(Supplied records):

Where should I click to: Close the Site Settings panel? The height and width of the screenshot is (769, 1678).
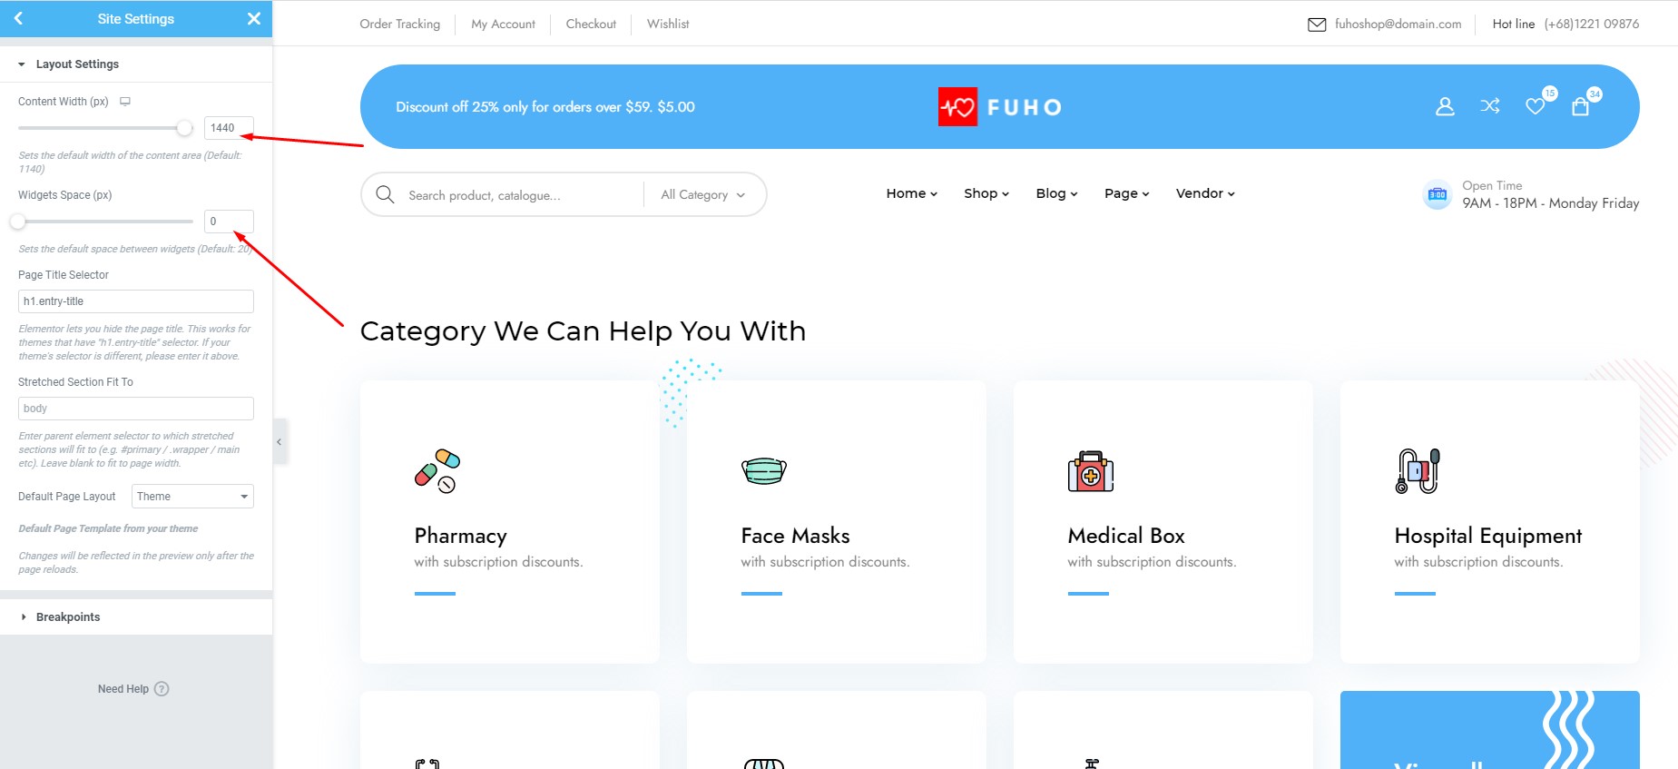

---

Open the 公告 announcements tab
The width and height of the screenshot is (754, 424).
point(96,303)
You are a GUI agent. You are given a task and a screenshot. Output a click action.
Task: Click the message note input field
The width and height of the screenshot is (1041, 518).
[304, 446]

==

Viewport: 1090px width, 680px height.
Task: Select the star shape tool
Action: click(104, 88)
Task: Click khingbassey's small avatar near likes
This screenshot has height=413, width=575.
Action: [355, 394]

(Direction): Reproduce verbatim the lines of material from the line containing "Viewport: 1090px width, 680px height." through the line containing "Action: [355, 394]", with both of those lines included.

(Expected answer):
Viewport: 1090px width, 680px height.
Task: Select the star shape tool
Action: click(104, 88)
Task: Click khingbassey's small avatar near likes
This screenshot has height=413, width=575.
Action: [355, 394]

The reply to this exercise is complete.